An example of an external cost would be the employer providing medical insurance to the employee. If this insurance cost the employer £2,000 per year, this would be the cost to the employer. If the retail value of the policy was £2,000, but the employer received a discount such that it only had to pay £1,500 for the employee's policy, the cost would be £1,500, as this is what it actually cost the employer.
Where the benefit being provided was produced in-house, the cost remains the cost to the employer rather than the external selling price or any other contrived value. This point was highlighted in the House of Lords case Pepper v Hart [1992] STC 898.

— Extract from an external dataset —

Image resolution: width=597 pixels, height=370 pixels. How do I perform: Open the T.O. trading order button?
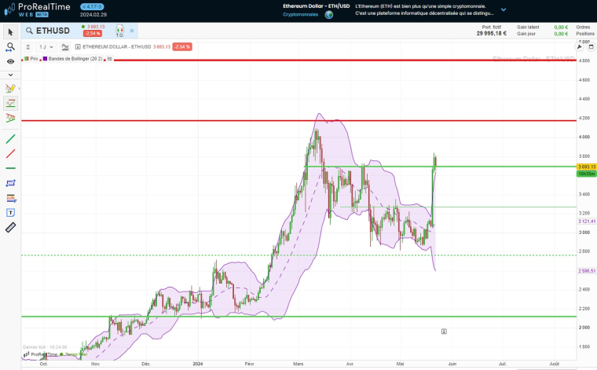[x=119, y=31]
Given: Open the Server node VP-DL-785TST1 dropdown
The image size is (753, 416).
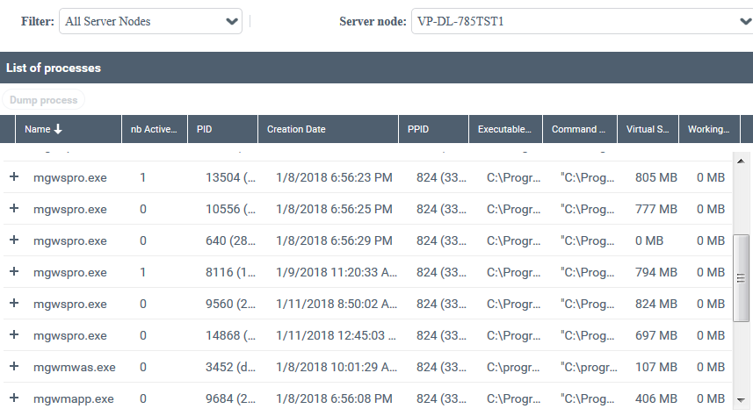Looking at the screenshot, I should 581,22.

In that case, a teacher at a private school was allowed to have their own child attend the school, due to extra capacity in the year. Although both the taxpayer and HMRC agreed that there was a benefit-in-kind, it was the value of the benefit that was being debated. HMRC reasoned that the full costs for having all the pupils in the school in class should be divided by the number of students in the school, and the result would be the cost. However, the teacher argued that instead, the difference between the costs for all the students already at the school be compared with all the students at the school plus his child. In other words, the incremental costs only of having one more child in the class were the true cost of the pupil’s place. This cost would, of course, be very small as most of the other costs (premises, the teacher, heat, light, rates etc.) were fixed costs and would not increase with one more student. The taxpayer won, and the marginal cost method of valuing benefits in kind was cemented.
Other rules
Not all benefits, however, are able to use the default rule. Company cars are taxable depending on a combination of factors, including the car’s CO2 emissions. The emissions level gives a percentage which is applied to the list price in establishing the benefit-in-kind. The same percentage is used to value the fuel benefit. Living accommodation depends on whether the property is rented or owned but is generally based on the annual value. There is an extra charge where the property’s historical cost was over £75,000.
Other valuation methods are used for interest-free employee loans, employees using and being gifted employer owned assets, and employer provided vans.
Practical tip
It is important to know which benefits-in-kind are taxable and which are not. There are several benefits-in-kind that are not taxable but very useful, such as mobile phones, eye tests and glasses.